I like the idea of growing and shrinking halt_poll_ns, but I'm not sure
we grow and shrink in the right places here. For example, if vcpu->halt_poll_ns
gets down to 0, I don't see how it can then grow back up.

This has already done in __grow_halt_poll_ns().

This might work better:
if (poll successfully for interrupt): stay the same
else if (length of kvm_vcpu_block is longer than halt_poll_ns_max): shrink
else if (length of kvm_vcpu_block is less than halt_poll_ns_max): grow

where halt_poll_ns_max is something reasonable, like 2 millisecond.

You get diminishing returns from halt polling as the length of the
halt gets longer (halt polling only reduces halt latency by 10-15 us).
So there's little benefit to polling longer than a few milliseconds.

Great idea, David!
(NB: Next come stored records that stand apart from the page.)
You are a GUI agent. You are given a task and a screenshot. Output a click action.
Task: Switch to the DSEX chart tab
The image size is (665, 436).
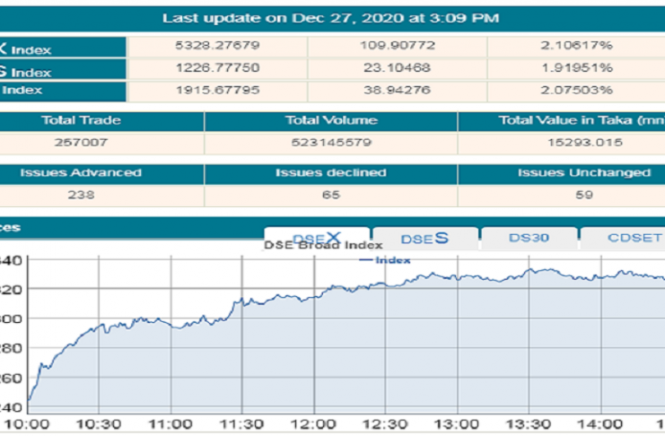tap(317, 238)
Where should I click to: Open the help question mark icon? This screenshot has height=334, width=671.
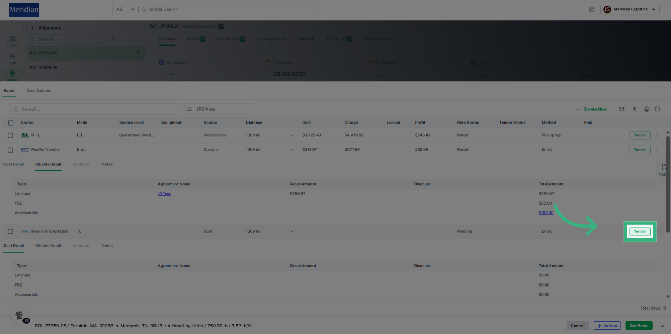pyautogui.click(x=591, y=9)
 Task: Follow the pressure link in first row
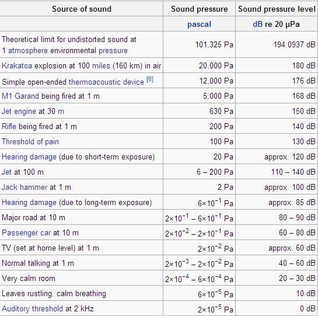pos(113,51)
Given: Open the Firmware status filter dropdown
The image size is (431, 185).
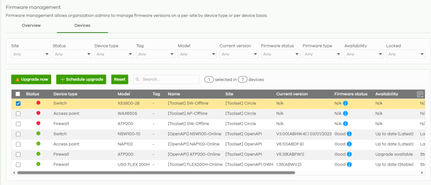Looking at the screenshot, I should (x=280, y=54).
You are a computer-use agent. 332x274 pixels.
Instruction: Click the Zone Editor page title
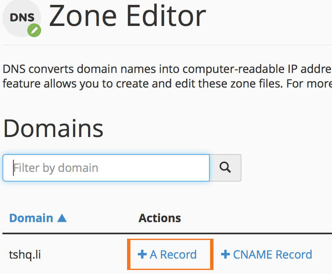tap(127, 16)
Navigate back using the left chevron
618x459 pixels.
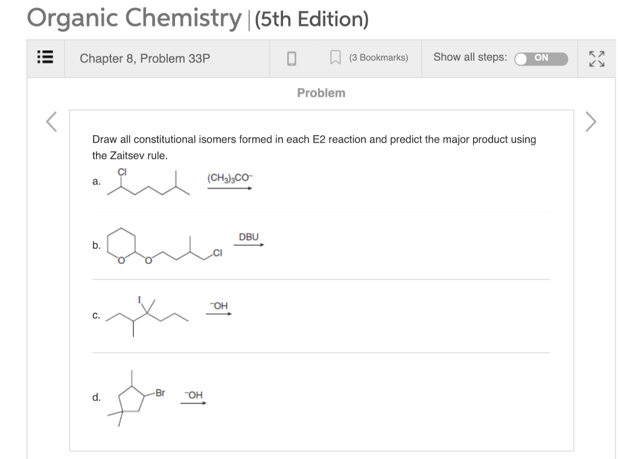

Thanks for your review and I will implement it in next version. :-)

Regards,
Wanpeng Li

Signed-off-by: Wanpeng Li <wanpeng.li@xxxxxxxxxxx>
---
virt/kvm/kvm_main.c | 81 ++++++++++++++++++++++++++++++++++++++++++++++++++++-
1 file changed, 80 insertions(+), 1 deletion(-)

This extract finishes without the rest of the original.